Written By: Michael Clark
There are many arguments for the existence of God. The moral argument for God’s existence is a very simple and powerful argument against atheistic philosophies. However, atheists also have challenging arguments to theism. This is a common argument that atheists use against God’s existence:
1) If God is not all-powerful and all loving then God does not exist.
2) If God were all-powerful and all loving then God would not allow evil and suffering (E&S) in the world.
3) Evil and suffering is in the world.
4) Therefore, God does not exist.
Logically, this argument follows, but are all the premises true? Christians agree with premises “1” and “3”, but premise “2” presupposes “God’s will” as a defeater for God’s existence. The atheist using this argument must prove that an all-powerful and all-loving God would not allow E&S in the world. It is possible that God allows E&S for purposes that are beyond our understanding. This is not special pleading; it is simply showing that premise two is possibly false, and therefore, is an unsubstantiated premise. As a result, the burden of proof rests on the atheist to explain why and how an all-knowing God could not have any good reason to allow E&S.

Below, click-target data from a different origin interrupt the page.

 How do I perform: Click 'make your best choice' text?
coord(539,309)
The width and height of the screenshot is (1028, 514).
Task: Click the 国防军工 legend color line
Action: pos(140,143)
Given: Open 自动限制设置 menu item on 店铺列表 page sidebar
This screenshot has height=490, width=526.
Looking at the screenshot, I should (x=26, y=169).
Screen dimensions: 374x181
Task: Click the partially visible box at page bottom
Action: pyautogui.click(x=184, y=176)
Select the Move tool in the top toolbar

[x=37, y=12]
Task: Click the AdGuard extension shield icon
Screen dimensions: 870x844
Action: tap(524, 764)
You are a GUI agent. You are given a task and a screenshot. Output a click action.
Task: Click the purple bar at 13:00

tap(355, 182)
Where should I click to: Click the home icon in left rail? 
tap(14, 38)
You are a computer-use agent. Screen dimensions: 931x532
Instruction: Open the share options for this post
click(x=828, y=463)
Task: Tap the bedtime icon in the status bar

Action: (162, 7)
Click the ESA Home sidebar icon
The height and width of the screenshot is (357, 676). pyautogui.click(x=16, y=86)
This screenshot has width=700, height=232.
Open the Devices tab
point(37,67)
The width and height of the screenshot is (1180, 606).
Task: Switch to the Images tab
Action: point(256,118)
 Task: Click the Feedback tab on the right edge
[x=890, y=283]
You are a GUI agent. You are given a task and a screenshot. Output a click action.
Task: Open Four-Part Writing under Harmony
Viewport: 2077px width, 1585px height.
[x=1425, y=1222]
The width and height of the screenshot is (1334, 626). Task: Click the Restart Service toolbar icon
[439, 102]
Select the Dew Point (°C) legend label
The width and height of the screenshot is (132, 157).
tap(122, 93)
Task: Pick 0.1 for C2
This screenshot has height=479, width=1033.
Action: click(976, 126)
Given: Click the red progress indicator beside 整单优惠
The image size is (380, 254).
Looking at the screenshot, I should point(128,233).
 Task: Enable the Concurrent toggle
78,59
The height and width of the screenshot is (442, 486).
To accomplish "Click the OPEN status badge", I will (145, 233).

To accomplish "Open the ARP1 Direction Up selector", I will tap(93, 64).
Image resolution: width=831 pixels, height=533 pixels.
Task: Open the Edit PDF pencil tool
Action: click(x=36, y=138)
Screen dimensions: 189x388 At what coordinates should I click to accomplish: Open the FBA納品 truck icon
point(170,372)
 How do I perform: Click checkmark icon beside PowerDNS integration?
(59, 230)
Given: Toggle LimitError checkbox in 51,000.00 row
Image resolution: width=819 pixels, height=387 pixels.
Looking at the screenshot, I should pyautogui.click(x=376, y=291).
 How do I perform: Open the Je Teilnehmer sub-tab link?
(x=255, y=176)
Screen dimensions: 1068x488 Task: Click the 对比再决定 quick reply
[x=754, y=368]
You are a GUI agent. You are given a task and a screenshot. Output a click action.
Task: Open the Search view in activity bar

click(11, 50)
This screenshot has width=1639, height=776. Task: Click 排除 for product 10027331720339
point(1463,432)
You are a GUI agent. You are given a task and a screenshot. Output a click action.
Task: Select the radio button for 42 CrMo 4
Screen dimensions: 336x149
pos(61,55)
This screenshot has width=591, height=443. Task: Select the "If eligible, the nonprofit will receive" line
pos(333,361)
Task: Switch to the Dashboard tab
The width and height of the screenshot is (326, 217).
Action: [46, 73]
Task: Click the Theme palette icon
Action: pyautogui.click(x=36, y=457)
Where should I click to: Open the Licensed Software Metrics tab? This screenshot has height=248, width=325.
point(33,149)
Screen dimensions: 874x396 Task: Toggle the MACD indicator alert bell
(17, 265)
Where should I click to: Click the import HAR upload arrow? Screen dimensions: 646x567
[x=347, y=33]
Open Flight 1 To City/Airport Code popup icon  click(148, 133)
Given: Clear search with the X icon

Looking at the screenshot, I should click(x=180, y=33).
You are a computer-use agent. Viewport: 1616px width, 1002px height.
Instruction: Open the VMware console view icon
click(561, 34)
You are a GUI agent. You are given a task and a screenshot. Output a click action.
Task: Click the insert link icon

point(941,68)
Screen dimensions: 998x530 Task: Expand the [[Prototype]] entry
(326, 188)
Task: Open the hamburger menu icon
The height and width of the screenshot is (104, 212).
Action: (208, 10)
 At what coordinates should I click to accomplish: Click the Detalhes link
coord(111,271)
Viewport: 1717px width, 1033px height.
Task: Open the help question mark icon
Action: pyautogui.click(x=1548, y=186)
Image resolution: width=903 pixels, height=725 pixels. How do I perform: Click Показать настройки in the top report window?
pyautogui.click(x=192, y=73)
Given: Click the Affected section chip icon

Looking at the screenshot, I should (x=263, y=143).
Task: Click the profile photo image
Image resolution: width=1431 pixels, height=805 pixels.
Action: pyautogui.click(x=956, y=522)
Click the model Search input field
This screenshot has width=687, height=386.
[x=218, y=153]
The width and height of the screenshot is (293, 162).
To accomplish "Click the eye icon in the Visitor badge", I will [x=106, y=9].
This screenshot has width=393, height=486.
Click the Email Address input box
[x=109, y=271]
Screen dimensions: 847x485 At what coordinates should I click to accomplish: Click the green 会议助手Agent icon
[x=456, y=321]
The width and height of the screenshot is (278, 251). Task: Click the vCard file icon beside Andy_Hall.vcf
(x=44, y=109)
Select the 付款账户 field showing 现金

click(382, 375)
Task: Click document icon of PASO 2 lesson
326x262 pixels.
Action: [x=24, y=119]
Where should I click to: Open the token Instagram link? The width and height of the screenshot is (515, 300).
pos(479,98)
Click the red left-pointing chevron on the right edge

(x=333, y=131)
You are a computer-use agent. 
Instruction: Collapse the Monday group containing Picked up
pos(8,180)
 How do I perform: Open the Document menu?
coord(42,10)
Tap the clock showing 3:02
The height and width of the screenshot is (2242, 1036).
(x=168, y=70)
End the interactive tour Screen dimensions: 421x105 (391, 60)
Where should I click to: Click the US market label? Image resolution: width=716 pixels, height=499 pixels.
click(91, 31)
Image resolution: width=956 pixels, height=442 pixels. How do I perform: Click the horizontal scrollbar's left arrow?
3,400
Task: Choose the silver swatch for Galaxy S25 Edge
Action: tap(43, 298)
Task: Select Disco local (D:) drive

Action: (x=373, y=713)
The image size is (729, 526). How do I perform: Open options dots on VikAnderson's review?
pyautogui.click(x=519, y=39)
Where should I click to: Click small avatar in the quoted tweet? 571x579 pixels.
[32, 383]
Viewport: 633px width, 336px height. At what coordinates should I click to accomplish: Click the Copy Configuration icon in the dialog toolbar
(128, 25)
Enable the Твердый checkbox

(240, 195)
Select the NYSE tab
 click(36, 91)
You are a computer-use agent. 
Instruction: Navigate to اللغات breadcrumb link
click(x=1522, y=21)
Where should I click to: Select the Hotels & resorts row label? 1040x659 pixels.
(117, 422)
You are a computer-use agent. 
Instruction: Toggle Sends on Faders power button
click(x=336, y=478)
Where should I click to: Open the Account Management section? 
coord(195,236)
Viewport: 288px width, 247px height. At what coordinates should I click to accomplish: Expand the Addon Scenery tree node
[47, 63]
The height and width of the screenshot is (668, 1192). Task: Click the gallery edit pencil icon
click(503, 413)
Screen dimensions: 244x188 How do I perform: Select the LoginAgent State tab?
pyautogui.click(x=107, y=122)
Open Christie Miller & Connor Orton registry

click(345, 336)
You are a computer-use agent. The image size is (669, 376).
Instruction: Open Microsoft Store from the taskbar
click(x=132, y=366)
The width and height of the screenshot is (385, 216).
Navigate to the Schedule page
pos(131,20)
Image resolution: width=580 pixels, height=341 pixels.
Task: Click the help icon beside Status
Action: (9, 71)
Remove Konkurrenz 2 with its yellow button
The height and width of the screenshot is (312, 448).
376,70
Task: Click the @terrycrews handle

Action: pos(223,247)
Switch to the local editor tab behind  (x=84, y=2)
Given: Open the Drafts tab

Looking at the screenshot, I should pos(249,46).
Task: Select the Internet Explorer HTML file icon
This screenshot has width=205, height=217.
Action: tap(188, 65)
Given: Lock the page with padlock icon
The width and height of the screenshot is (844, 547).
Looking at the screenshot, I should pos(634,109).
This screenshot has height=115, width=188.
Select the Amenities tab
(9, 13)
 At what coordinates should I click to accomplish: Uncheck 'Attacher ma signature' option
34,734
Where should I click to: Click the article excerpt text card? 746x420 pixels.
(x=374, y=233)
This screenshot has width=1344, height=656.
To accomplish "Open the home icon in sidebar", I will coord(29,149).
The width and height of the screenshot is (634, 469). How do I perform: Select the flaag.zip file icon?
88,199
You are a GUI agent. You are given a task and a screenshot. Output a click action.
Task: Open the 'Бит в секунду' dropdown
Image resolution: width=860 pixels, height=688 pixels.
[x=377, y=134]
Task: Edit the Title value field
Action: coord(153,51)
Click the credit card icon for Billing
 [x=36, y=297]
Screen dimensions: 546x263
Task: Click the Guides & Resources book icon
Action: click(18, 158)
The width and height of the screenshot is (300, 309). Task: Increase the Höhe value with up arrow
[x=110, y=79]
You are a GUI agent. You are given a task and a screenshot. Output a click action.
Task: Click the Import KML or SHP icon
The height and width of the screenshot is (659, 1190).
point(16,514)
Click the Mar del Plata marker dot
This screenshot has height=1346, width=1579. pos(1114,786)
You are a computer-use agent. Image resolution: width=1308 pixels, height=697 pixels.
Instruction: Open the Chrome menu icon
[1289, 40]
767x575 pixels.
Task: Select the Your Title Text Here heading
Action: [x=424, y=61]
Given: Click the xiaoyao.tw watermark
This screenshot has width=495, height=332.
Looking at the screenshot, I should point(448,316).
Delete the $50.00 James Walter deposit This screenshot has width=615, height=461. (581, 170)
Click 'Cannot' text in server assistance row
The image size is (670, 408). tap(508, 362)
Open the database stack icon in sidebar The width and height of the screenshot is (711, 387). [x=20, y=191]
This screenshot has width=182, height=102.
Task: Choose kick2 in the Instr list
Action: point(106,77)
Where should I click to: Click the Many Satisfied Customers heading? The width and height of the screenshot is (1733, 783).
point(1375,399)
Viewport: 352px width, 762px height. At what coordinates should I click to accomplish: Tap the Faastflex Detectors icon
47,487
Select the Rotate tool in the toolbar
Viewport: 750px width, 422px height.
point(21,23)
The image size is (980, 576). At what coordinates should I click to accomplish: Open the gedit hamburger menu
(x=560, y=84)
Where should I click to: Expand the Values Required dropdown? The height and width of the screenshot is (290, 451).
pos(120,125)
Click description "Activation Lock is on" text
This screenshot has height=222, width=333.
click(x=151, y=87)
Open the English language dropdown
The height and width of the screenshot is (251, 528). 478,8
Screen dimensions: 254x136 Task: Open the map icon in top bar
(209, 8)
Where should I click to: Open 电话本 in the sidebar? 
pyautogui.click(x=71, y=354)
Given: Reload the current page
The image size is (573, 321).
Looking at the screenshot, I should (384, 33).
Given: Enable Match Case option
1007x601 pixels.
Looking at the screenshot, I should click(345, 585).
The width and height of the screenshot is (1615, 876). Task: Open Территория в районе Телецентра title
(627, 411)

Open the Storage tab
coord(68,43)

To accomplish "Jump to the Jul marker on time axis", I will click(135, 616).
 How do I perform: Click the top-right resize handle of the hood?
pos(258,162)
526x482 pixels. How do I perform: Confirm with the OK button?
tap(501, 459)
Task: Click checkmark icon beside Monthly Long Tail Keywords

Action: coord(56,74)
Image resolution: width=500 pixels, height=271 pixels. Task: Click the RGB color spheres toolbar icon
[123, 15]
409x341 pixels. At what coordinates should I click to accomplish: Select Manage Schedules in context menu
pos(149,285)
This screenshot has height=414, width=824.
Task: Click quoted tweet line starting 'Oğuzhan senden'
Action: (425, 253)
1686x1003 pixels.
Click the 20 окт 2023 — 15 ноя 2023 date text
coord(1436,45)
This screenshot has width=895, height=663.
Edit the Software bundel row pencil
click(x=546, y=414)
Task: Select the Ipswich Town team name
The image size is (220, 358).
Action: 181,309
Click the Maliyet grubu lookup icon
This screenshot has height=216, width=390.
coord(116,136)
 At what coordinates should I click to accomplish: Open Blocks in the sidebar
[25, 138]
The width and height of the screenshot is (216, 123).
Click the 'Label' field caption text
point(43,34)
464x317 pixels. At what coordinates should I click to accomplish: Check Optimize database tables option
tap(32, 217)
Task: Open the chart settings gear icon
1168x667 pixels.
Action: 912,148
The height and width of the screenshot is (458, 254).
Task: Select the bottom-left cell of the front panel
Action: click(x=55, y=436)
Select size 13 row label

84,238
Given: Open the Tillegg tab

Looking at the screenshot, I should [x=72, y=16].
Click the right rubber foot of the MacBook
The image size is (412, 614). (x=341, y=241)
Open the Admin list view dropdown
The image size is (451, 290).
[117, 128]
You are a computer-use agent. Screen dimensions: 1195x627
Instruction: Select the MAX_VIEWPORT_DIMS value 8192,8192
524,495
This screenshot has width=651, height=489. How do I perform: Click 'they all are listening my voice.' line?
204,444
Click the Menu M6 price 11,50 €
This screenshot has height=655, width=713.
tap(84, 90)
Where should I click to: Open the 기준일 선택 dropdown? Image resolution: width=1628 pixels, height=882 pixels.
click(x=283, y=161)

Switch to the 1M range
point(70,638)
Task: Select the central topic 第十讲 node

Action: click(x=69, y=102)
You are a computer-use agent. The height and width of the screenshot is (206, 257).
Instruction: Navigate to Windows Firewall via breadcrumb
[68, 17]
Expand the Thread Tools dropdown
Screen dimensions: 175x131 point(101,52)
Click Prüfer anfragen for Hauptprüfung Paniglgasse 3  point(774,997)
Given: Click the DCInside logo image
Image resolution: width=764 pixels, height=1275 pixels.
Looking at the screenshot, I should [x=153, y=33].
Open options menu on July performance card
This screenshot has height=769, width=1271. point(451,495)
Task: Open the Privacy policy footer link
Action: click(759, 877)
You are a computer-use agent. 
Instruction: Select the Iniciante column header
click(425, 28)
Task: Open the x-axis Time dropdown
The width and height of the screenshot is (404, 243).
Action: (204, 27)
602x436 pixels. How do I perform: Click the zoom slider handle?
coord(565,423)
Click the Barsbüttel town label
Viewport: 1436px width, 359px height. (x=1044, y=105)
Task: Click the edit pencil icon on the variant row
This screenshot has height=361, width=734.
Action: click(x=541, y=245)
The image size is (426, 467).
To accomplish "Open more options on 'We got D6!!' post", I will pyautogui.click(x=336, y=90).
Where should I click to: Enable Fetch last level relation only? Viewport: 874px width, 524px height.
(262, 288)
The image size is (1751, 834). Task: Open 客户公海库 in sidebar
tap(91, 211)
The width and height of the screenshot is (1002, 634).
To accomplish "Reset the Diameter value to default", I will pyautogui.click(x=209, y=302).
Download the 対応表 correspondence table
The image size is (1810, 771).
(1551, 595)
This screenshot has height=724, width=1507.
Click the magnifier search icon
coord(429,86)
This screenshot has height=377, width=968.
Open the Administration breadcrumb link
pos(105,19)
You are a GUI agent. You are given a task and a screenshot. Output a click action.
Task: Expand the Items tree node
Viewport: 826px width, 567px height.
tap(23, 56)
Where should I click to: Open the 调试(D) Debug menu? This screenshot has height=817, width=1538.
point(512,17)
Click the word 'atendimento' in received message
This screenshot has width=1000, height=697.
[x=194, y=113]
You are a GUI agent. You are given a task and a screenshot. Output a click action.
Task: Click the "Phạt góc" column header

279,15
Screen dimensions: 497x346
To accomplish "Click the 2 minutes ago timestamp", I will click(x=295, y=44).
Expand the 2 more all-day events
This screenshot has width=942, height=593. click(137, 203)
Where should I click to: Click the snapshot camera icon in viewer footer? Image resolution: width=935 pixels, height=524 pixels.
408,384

In response to the atheist, the Christian could argue that the atheist has limited knowledge and cannot know all of the possibilities and purposes of why God would allow E&S. In fact, there may actually be some good philosophical reasons why God would allow E&S to occur. First, consider that God could have created any kind of world he desired. There were an infinite number of possible worlds that God could have created, but He chose to create THIS world. Does this mean that God’s nature of being all-powerful and all-loving is compromised? Consider this basic argument concerning why God might prefer to create a world with the capacity of free will over a world without the freedom to choose:
1) Love requires the freedom to choose. Coercion denies the freedom to choose.
2) It is better to love and have freedom of choice than to be coerced.
3) An all-loving God prefers to do that which is best, and would prefer love and a free world over a coerced world.
4) But a free world would entail the capacity to reject God’s desires.
5) Rejecting God’s desires would be evil, and suffering would be inherent.
6) Therefore, E&S (given God) is not incompatible, but is consistent philosophically and theologically .
After making these conclusions, it is easy to see that the problem of evil and suffering can only make sense from a Christian worldview. To conclude that God does not exist does not get rid of the problem of E&S. After pointing this out to the atheist the Christian is in a good position to argue that if God does not exist then there is no such thing as objective evil and suffering. The atheist must face the logical out-working of his own philosophies.